■ Exercise aim: Go through the data from its first line and retype each line, stopping once the line containing "November 2023 (1130, 858)" has been retyped.

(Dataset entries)

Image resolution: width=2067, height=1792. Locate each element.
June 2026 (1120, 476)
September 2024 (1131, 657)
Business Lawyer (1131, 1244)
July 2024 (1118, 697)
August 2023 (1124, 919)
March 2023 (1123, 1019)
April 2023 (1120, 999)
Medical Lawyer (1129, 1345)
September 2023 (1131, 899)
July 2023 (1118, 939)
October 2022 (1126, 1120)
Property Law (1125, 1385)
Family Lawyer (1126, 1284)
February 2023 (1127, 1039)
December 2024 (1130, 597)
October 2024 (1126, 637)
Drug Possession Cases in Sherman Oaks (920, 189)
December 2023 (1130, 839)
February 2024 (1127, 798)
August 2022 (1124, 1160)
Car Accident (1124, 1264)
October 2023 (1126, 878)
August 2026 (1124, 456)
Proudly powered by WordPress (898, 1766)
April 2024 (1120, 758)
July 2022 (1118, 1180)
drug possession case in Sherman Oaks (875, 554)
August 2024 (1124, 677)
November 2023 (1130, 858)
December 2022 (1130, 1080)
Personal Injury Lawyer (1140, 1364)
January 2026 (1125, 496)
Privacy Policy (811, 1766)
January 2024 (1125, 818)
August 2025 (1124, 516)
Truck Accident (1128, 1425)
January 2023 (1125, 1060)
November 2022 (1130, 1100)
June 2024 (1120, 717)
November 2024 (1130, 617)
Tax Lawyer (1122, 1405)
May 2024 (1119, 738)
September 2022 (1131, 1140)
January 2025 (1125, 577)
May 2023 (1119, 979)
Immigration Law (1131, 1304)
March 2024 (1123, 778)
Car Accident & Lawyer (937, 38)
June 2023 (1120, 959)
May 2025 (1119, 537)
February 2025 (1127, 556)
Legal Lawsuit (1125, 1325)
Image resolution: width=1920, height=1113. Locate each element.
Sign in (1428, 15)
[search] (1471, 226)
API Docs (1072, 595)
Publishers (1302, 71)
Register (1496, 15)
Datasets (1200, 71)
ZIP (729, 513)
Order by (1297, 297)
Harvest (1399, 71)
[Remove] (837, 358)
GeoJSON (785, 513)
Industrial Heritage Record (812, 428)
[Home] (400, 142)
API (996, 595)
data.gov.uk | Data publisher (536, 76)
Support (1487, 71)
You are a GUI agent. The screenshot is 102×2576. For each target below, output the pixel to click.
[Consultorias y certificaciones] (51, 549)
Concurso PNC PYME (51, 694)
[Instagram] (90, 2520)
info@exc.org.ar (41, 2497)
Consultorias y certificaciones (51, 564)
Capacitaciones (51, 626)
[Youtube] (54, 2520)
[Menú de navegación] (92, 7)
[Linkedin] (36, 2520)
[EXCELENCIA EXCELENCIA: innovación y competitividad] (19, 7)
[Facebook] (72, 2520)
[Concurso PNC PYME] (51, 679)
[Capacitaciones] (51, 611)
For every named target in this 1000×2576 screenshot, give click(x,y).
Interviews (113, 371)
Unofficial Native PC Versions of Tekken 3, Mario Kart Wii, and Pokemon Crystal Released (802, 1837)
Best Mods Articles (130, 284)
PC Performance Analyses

■ Exercise answer:
Image resolution: width=2067, height=1792. Locate each element.
June 2026 (1120, 476)
September 2024 (1131, 657)
Business Lawyer (1131, 1244)
July 2024 (1118, 697)
August 2023 (1124, 919)
March 2023 (1123, 1019)
April 2023 (1120, 999)
Medical Lawyer (1129, 1345)
September 2023 (1131, 899)
July 2023 (1118, 939)
October 2022 (1126, 1120)
Property Law (1125, 1385)
Family Lawyer (1126, 1284)
February 2023 (1127, 1039)
December 2024 (1130, 597)
October 2024 (1126, 637)
Drug Possession Cases in Sherman Oaks (920, 189)
December 2023 (1130, 839)
February 2024 (1127, 798)
August 2022 (1124, 1160)
Car Accident (1124, 1264)
October 2023 (1126, 878)
August 2026 (1124, 456)
Proudly powered by WordPress (898, 1766)
April 2024 (1120, 758)
July 2022 (1118, 1180)
drug possession case in Sherman Oaks (875, 554)
August 2024 (1124, 677)
November 2023 (1130, 858)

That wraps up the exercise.